- _What you have to do_:
Using the records below, quote only the span that opens with the line containing "Task: Expand the ПОЛЬЗОВАТЕЛИ dropdown arrow" and closes with the line containing "Given: Click the", exactly and inclusively.

Extracted data entries:
==================================================
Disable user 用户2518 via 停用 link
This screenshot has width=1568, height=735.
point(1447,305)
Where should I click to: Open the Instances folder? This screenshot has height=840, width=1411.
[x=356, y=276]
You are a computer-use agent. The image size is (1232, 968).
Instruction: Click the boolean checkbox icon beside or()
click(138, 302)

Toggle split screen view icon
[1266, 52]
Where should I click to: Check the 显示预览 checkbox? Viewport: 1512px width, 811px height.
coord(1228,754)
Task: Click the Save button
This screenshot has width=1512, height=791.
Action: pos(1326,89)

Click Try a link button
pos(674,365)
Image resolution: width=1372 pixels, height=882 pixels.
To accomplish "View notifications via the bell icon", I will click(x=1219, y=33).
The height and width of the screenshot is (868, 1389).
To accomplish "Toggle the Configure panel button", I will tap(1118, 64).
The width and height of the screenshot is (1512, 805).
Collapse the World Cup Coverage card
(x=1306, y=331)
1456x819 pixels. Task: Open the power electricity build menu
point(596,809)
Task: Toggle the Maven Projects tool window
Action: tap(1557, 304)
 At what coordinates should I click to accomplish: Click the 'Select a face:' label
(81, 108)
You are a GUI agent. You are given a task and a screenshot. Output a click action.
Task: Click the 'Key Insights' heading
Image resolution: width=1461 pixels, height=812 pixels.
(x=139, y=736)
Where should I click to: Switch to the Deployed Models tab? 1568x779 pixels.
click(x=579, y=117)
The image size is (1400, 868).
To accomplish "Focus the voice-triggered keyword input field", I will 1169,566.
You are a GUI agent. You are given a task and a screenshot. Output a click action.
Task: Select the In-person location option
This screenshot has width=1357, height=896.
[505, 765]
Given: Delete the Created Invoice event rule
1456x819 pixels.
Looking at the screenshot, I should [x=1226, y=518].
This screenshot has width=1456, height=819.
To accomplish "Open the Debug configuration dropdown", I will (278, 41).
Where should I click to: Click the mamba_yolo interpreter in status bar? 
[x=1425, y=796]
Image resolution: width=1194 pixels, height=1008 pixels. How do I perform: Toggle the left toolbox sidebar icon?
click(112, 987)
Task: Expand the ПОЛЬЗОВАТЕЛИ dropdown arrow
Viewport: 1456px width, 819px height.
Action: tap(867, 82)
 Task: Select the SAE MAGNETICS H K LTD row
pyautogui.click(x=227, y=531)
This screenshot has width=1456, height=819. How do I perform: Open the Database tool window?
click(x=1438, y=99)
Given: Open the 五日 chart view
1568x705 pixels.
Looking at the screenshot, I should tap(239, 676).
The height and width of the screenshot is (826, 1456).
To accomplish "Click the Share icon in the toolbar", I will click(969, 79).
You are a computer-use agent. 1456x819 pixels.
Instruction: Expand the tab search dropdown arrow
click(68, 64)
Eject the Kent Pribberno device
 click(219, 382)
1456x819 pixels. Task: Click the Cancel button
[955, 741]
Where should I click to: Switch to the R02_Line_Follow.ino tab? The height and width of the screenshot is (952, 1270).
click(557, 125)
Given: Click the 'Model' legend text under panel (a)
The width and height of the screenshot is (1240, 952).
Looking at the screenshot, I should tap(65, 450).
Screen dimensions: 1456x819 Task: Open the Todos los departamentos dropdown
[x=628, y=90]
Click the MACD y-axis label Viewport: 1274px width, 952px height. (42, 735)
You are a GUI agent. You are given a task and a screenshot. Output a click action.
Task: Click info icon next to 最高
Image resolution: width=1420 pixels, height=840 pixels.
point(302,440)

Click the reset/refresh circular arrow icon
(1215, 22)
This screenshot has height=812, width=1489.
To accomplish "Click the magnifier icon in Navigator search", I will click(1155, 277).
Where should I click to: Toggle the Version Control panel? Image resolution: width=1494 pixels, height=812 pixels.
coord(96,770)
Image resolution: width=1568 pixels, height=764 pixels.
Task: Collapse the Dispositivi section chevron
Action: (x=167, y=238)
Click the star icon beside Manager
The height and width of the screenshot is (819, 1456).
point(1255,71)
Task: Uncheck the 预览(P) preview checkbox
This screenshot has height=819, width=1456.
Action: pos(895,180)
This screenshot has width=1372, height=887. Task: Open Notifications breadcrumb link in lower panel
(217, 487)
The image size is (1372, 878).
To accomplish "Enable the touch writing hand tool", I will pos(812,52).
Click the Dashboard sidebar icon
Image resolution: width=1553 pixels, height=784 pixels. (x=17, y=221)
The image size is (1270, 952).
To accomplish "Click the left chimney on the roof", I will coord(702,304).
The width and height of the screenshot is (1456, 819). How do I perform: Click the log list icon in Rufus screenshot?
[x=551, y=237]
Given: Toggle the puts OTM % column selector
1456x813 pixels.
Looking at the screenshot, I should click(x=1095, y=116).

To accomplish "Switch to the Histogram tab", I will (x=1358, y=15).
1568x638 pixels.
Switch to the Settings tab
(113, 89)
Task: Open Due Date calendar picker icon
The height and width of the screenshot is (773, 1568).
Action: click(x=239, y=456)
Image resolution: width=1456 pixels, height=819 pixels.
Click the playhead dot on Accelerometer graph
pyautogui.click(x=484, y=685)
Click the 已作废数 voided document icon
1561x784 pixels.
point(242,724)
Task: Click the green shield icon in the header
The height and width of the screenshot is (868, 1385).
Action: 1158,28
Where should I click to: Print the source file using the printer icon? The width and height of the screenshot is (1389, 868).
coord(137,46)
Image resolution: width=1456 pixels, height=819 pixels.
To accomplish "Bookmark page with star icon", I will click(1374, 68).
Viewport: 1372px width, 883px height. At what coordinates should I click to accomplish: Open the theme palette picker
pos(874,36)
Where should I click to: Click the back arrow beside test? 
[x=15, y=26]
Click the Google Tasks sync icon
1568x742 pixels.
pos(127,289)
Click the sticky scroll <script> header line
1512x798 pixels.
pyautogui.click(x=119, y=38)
==================================================
- _Response_:
Task: Expand the ПОЛЬЗОВАТЕЛИ dropdown arrow
Viewport: 1456px width, 819px height.
Action: tap(867, 82)
 Task: Select the SAE MAGNETICS H K LTD row
pyautogui.click(x=227, y=531)
This screenshot has width=1456, height=819. How do I perform: Open the Database tool window?
click(x=1438, y=99)
Given: Open the 五日 chart view
1568x705 pixels.
Looking at the screenshot, I should tap(239, 676).
The height and width of the screenshot is (826, 1456).
To accomplish "Click the Share icon in the toolbar", I will click(969, 79).
You are a computer-use agent. 1456x819 pixels.
Instruction: Expand the tab search dropdown arrow
click(68, 64)
Eject the Kent Pribberno device
 click(219, 382)
1456x819 pixels. Task: Click the Cancel button
[955, 741]
Where should I click to: Switch to the R02_Line_Follow.ino tab? The height and width of the screenshot is (952, 1270).
click(557, 125)
Given: Click the 'Model' legend text under panel (a)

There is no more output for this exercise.